"""
=========================================
CV6 AI Trading OS — Market Structure Engine
=========================================
Detects:
  • Swing Highs / Swing Lows  (pivot points)
  • HH / HL  (Higher High / Higher Low)  → Uptrend
  • LH / LL  (Lower High  / Lower Low)   → Downtrend
  • Trend     UPTREND | DOWNTREND | SIDEWAYS | REVERSAL
  • Key Support & Resistance levels
  • 200 EMA trend filter (price above/below)
  • Structure break (BoS — Break of Structure)
  • Trend strength score 0–100

Real data from yfinance.

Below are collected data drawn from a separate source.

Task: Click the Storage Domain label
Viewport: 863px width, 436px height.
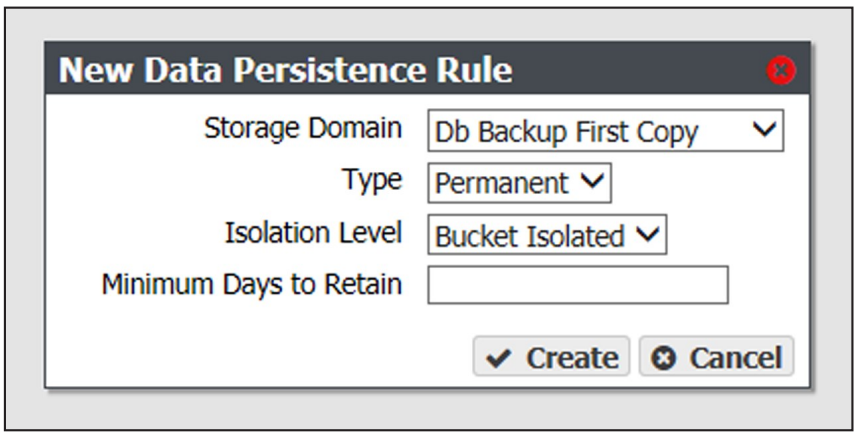Action: [x=303, y=128]
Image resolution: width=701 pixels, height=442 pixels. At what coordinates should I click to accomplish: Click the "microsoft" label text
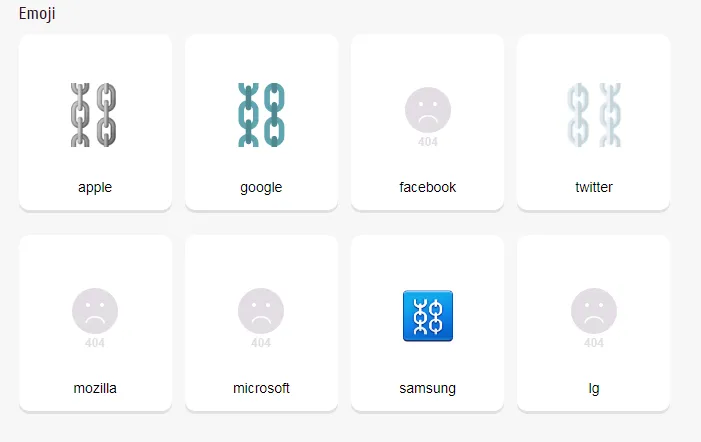(x=261, y=388)
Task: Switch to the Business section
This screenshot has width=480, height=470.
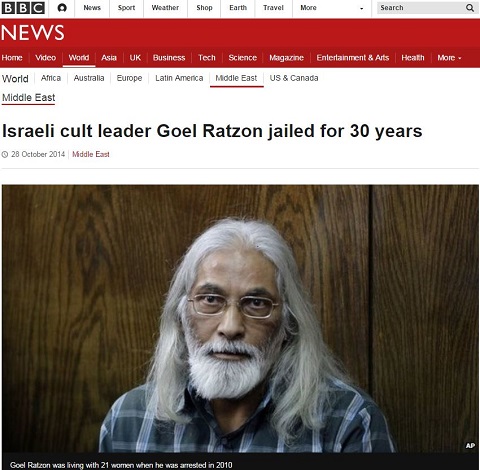Action: click(x=169, y=58)
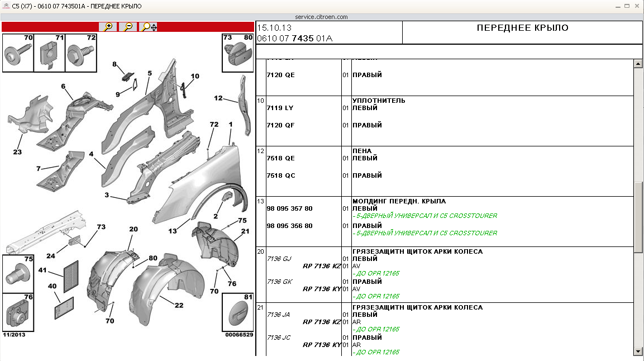The height and width of the screenshot is (361, 644).
Task: Select bolt thumbnail number 72
Action: tap(81, 53)
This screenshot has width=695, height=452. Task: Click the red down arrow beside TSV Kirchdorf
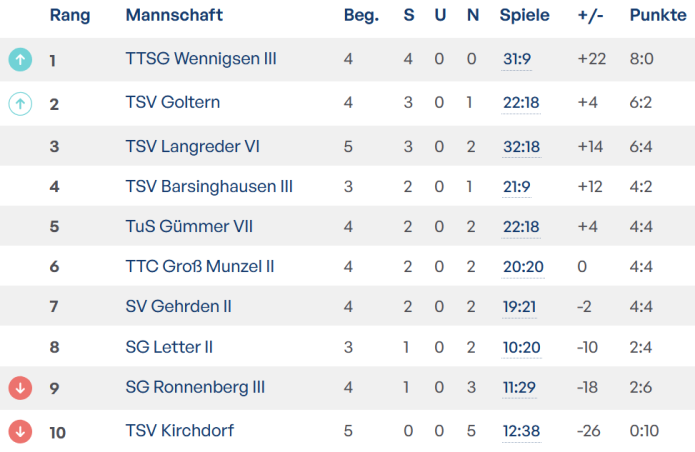tap(20, 431)
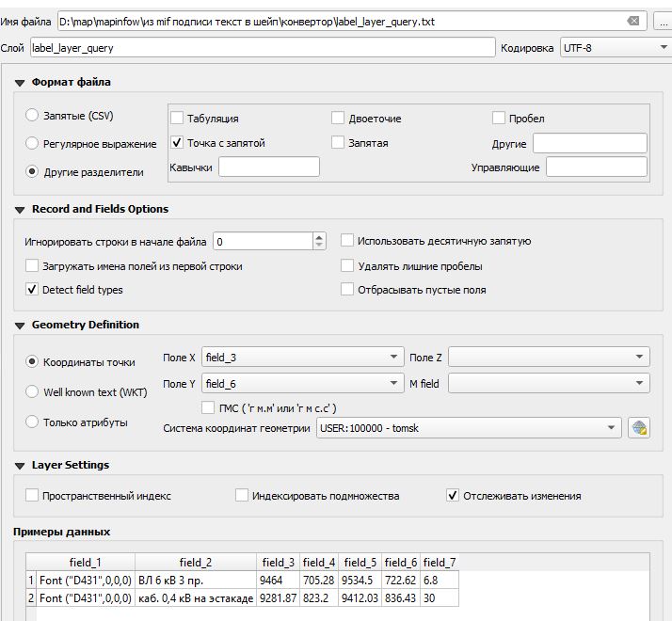Choose the Well known text (WKT) option
672x621 pixels.
33,391
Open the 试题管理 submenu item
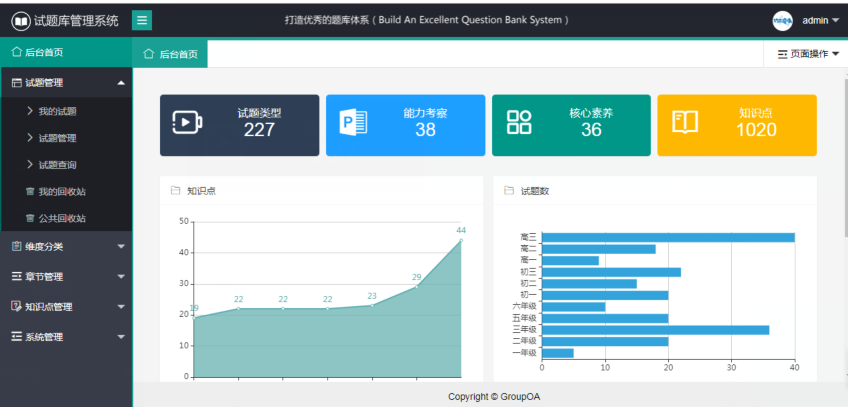The image size is (848, 407). pos(57,138)
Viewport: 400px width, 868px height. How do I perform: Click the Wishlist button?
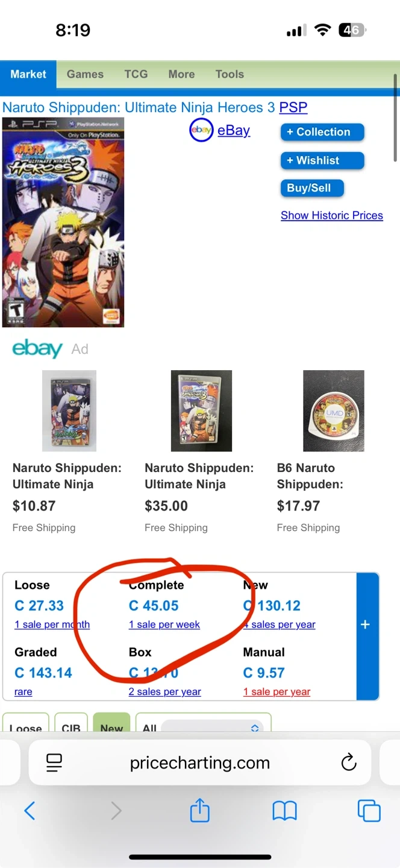(x=322, y=160)
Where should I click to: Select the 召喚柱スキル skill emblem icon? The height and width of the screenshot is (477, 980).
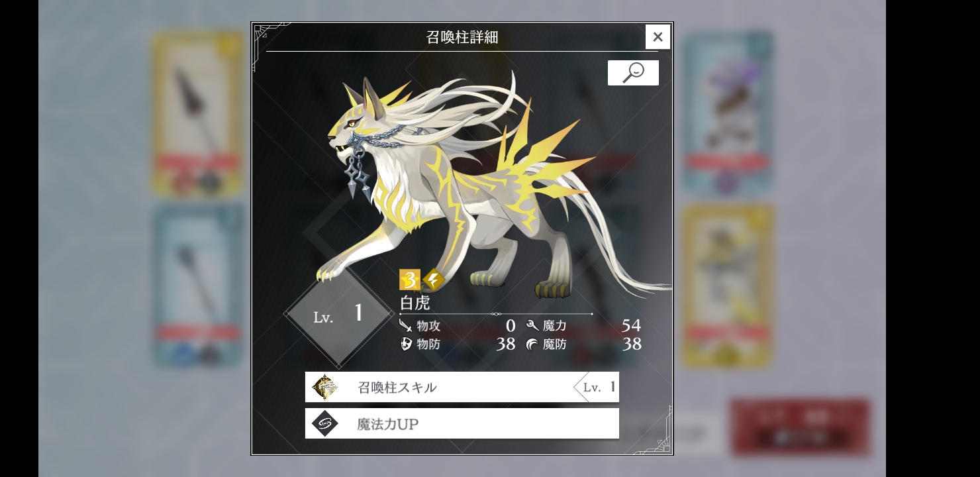325,387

No random / fake values.
=========================================
"""
from __future__ import annotations

import time
from dataclasses import dataclass, field
from typing import Any, Dict, List, Optional, Tuple

from loguru import logger

# ── Cache ─────────────────────────────────────────────────────────────────────
_cache: Dict[str, Any]      = {}
_cache_ts: Dict[str, float] = {}
_CACHE_TTL = 300   # 5 minutes


def _cached(key: str, fn):
    now = time.time()
    if key in _cache and (now - _cache_ts.get(key, 0)) < _CACHE_TTL:
        return _cache[key]
    result = fn()
    if result is not None:
        _cache[key]    = result
        _cache_ts[key] = now
    return _cache.get(key)


# ── Dataclasses ────────────────────────────────────────────────────────────────

@dataclass
class SwingPoint:
    index:  int
    price:  float
    kind:   str    # "HIGH" | "LOW"
    date:   str    # ISO date string


@dataclass
class MarketStructure:
    symbol:            str
    trend:             str    # UPTREND | DOWNTREND | SIDEWAYS | REVERSAL_UP | REVERSAL_DOWN
    trend_score:       int    # 0-100 (100 = strong uptrend, 0 = strong downtrend)
    above_200ema:      bool   # True = price above 200 EMA → only BUY bias
    ema_200:           float
    ema_50:            float
    ema_20:            float
    current_price:     float
    swing_highs:       List[float] = field(default_factory=list)  # last 3
    swing_lows:        List[float] = field(default_factory=list)  # last 3
    key_resistance:    List[float] = field(default_factory=list)
    key_support:       List[float] = field(default_factory=list)
    structure_pattern: str   = ""   # HH-HL | LH-LL | HH-LL | LH-HL
    bos:               bool  = False  # Break of Structure detected
    bos_direction:     str   = ""    # UP | DOWN
    nearest_support:   float = 0.0
    nearest_resistance:float = 0.0
    distance_to_support_pct:    float = 0.0
    distance_to_resistance_pct: float = 0.0
    trade_bias:        str   = "NEUTRAL"  # BUY | SELL | NEUTRAL | WAIT
    interpretation:    str   = ""


# ── EMA helper ─────────────────────────────────────────────────────────────────

def _ema(prices: List[float], period: int) -> Optional[float]:
    if len(prices) < period:
        return None
    k = 2.0 / (period + 1)
    ema = sum(prices[:period]) / period
    for p in prices[period:]:
        ema = p * k + ema * (1 - k)
    return round(ema, 2)


# ── Swing point detection ──────────────────────────────────────────────────────

def _find_swings(highs: List[float], lows: List[float],
                 lookback: int = 5) -> Tuple[List[int], List[int]]:
    """
    Detect swing highs and lows using a simple pivot method.
    A pivot high at i: high[i] is the highest in [i-lookback:i+lookback+1]
    A pivot low  at i: low[i]  is the lowest  in [i-lookback:i+lookback+1]
    """
    n = len(highs)
    pivot_highs: List[int] = []
    pivot_lows:  List[int] = []

    for i in range(lookback, n - lookback):
        window_h = highs[max(0, i-lookback): i+lookback+1]
        window_l = lows [max(0, i-lookback): i+lookback+1]
        if highs[i] == max(window_h):
            pivot_highs.append(i)
        if lows[i] == min(window_l):
            pivot_lows.append(i)

    return pivot_highs, pivot_lows


# ── Core analysis ──────────────────────────────────────────────────────────────

def analyse_structure(symbol: str, period: str = "1y") -> Optional[MarketStructure]:
    cache_key = f"struct_{symbol}_{period}"
    return _cached(cache_key, lambda: _build_structure(symbol, period))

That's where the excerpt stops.